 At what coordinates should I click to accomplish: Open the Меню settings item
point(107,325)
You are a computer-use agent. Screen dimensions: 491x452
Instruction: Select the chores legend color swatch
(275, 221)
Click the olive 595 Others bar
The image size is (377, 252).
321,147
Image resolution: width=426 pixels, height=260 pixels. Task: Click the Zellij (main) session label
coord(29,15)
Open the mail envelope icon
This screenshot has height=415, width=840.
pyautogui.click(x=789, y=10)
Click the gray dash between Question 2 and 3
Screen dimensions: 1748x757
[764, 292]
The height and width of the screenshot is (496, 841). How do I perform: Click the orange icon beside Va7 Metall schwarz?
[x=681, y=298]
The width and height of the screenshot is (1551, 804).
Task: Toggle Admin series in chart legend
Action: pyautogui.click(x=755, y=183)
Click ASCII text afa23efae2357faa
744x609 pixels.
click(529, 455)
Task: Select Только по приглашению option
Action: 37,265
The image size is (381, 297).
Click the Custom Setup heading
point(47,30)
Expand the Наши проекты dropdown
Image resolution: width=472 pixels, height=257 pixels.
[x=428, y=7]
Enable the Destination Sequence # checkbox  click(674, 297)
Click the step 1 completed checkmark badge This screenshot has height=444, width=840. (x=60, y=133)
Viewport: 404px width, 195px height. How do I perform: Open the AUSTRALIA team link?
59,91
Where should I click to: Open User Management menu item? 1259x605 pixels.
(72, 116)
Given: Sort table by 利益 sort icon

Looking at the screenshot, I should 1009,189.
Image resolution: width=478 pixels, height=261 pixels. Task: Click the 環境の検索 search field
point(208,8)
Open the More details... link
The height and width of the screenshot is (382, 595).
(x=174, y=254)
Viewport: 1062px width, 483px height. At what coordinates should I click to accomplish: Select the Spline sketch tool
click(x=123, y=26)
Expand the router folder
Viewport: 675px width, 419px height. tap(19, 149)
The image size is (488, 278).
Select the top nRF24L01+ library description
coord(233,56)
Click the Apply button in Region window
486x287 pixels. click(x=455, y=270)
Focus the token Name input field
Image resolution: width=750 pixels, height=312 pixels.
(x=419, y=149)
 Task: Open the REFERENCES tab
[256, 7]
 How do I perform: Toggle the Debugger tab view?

PROMPT -
Copy out all of the records above word for word.

SOLUTION -
 At what coordinates should I click to accomplish: Open the Меню settings item
point(107,325)
You are a computer-use agent. Screen dimensions: 491x452
Instruction: Select the chores legend color swatch
(275, 221)
Click the olive 595 Others bar
The image size is (377, 252).
321,147
Image resolution: width=426 pixels, height=260 pixels. Task: Click the Zellij (main) session label
coord(29,15)
Open the mail envelope icon
This screenshot has height=415, width=840.
pyautogui.click(x=789, y=10)
Click the gray dash between Question 2 and 3
Screen dimensions: 1748x757
[764, 292]
The height and width of the screenshot is (496, 841). How do I perform: Click the orange icon beside Va7 Metall schwarz?
[x=681, y=298]
The width and height of the screenshot is (1551, 804).
Task: Toggle Admin series in chart legend
Action: pyautogui.click(x=755, y=183)
Click ASCII text afa23efae2357faa
744x609 pixels.
click(529, 455)
Task: Select Только по приглашению option
Action: 37,265
The image size is (381, 297).
Click the Custom Setup heading
point(47,30)
Expand the Наши проекты dropdown
Image resolution: width=472 pixels, height=257 pixels.
[x=428, y=7]
Enable the Destination Sequence # checkbox  click(674, 297)
Click the step 1 completed checkmark badge This screenshot has height=444, width=840. (x=60, y=133)
Viewport: 404px width, 195px height. How do I perform: Open the AUSTRALIA team link?
59,91
Where should I click to: Open User Management menu item? 1259x605 pixels.
(72, 116)
Given: Sort table by 利益 sort icon

Looking at the screenshot, I should 1009,189.
Image resolution: width=478 pixels, height=261 pixels. Task: Click the 環境の検索 search field
point(208,8)
Open the More details... link
The height and width of the screenshot is (382, 595).
(x=174, y=254)
Viewport: 1062px width, 483px height. At what coordinates should I click to accomplish: Select the Spline sketch tool
click(x=123, y=26)
Expand the router folder
Viewport: 675px width, 419px height. tap(19, 149)
The image size is (488, 278).
Select the top nRF24L01+ library description
coord(233,56)
Click the Apply button in Region window
486x287 pixels. click(x=455, y=270)
Focus the token Name input field
Image resolution: width=750 pixels, height=312 pixels.
(x=419, y=149)
 Task: Open the REFERENCES tab
[256, 7]
 How do I perform: Toggle the Debugger tab view?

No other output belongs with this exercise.